Jones évoque le Projet 2025, une feuille de route ultra-conservatrice pour la deuxième présidence de Trump. Même si ce dernier s’est distancié du document, celui-ci a été rédigé par des personnes appartenant à son entourage.
Jones pense que Trump est susceptible d’assouplir les restrictions sur la participation des églises aux campagnes politiques, de saper le système d’éducation publique laïque américain et d’éroder les programmes d’action positive entre autres choses. «Il y aura une pression énorme de la part des nationalistes chrétiens pour interdire l’avortement à l’échelle nationale et d’autres restrictions aux droits reproductifs», affirme-t-il.
Après s’être vanté de la décision de 2022 sur l’avortement, Trump a fait marche arrière sur la question et a fait des déclarations contradictoires pendant la campagne, sentant peut-être le potentiel de réactions négatives de la part de sa base électorale féminine plus large. Sa position le jour du scrutin était que la question devait être laissée à chaque État pour déterminer sa politique.
À la First Baptist Church de Peachtree où se trouve une congrégation anti-avortement, l’affaire n’est pas passée inaperçue. Madison Sly, 25 ans, a déclaré que certains chrétiens avaient eu des difficultés à voter pour Trump parce qu’il n’était pas assez dur sur l’avortement. «Ce serait merveilleux si un président était élu qui croit tout ce que dit la Bible et tout ce que je défends en tant que chrétien. Mais en l’absence de cette personne, Trump était la meilleure alternative», a-t-elle ajouté.
De nombreux membres d’Église soutiennent les politiques de Trump visant à réduire les impôts, à stimuler l’économie et à réduire l’immigration mais voient en fin de compte sa réélection comme une intervention de Dieu. Tom Hegan, 73 ans, détective à la retraite, a regardé à plusieurs reprises la vidéo de la fusillade en Pennsylvanie et a déclaré que le brusque tour de tête de Trump signifiant qu’il a été écorché par la balle était «un acte de Dieu». Il espère que Trump continuera à promouvoir des politiques chrétiennes conservatrices et des valeurs morales bibliques. Il ajoute: «J’ai lu la Bible d’un bout à l’autre et elle ne parle pas du fait que les hommes sont des femmes et que les femmes sont des hommes. Dieu a créé le mâle et la femelle. Il n’a rien créé de neutre. Ce n’est pas quelque chose de biblique.»

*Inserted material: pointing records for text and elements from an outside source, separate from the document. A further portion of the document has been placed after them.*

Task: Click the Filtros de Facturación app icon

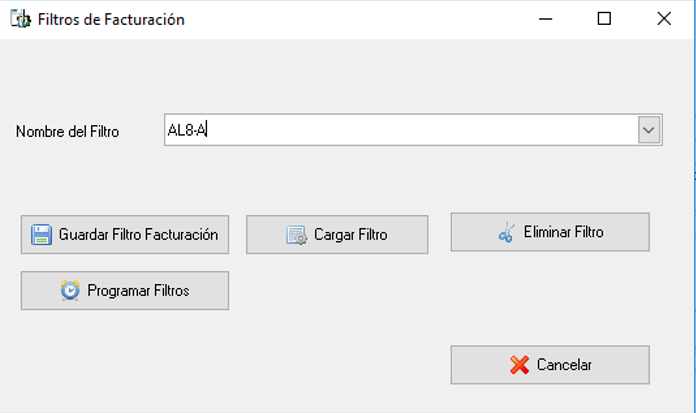Action: [20, 19]
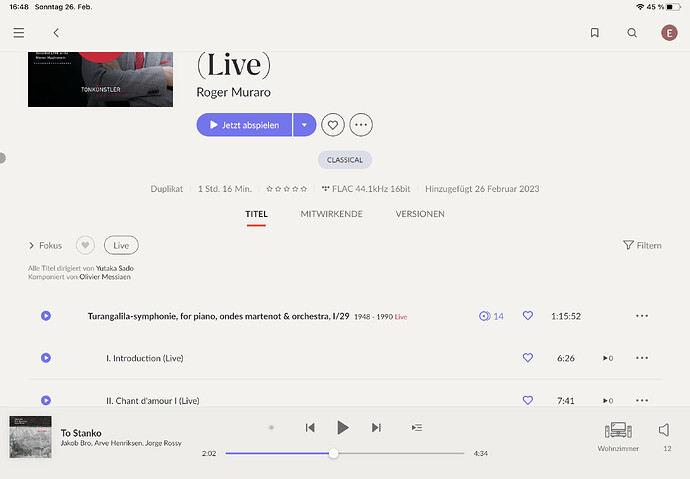The height and width of the screenshot is (479, 690).
Task: Go back using the back arrow
Action: (56, 33)
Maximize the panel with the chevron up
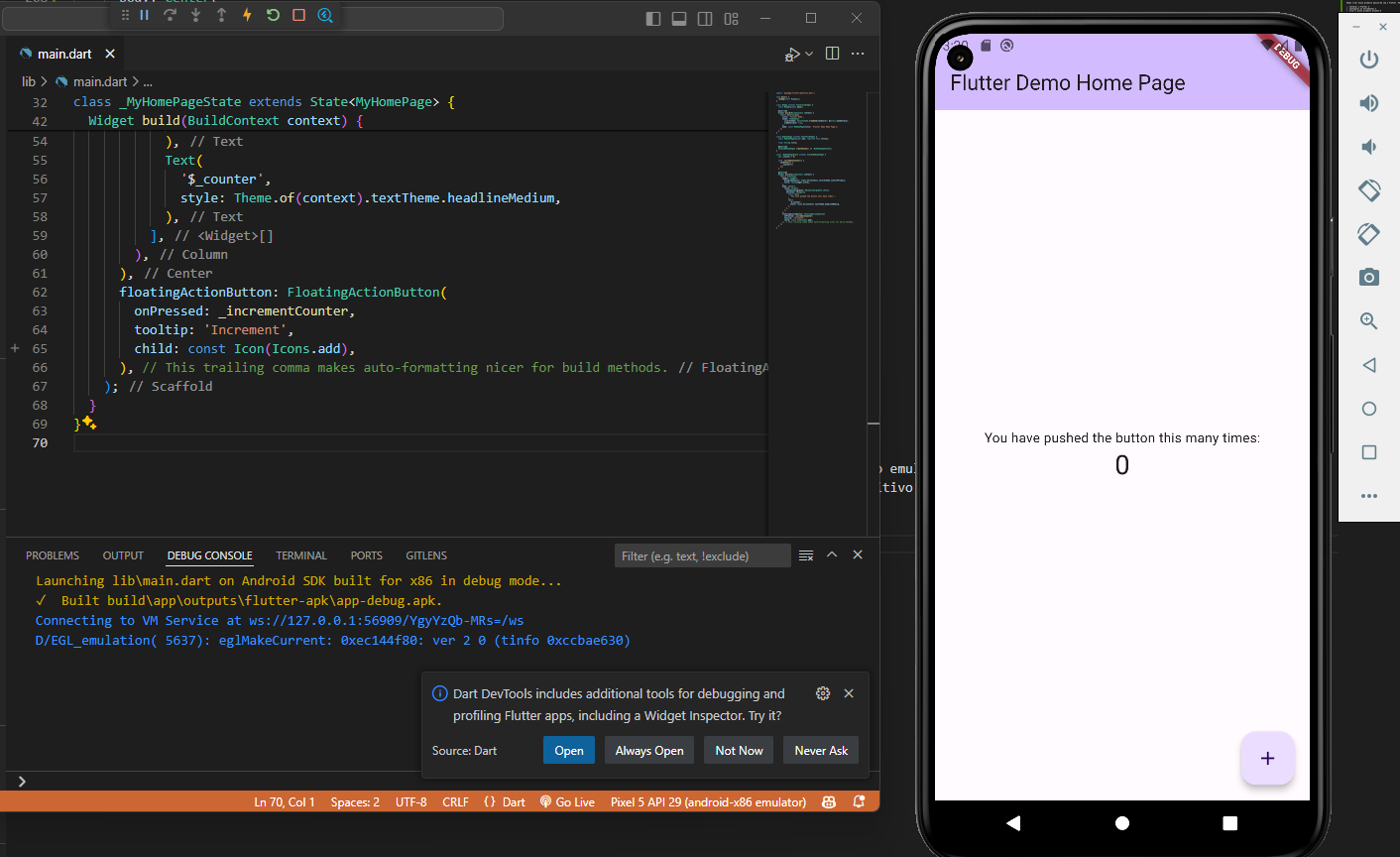Image resolution: width=1400 pixels, height=857 pixels. [x=832, y=554]

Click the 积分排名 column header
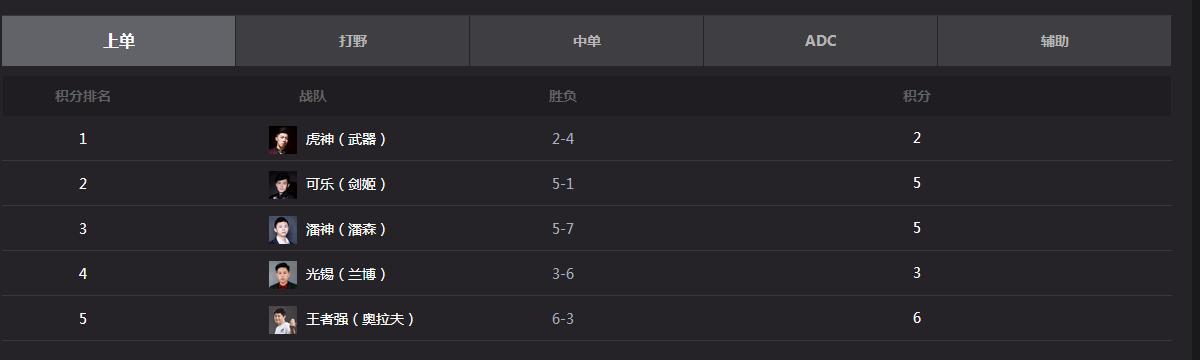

Joseph Smith, ingénieur en mécanique, a distribué un passage du Deutéronome qui met l’accent sur le choix entre le bien et le mal. Il a fait référence à Harris et à la «foule satanique» qui assistait à ses rassemblements électoraux. Il a déclaré: «Avorter un enfant est un sacrifice humain à Satan. Ceci est décrit dans la Bible. Trump, il est pro-vie. Dieu est dans le pays maintenant. Le résultat de nos élections aurait pu détruire ce pays. Dieu nous a donné une seconde chance.»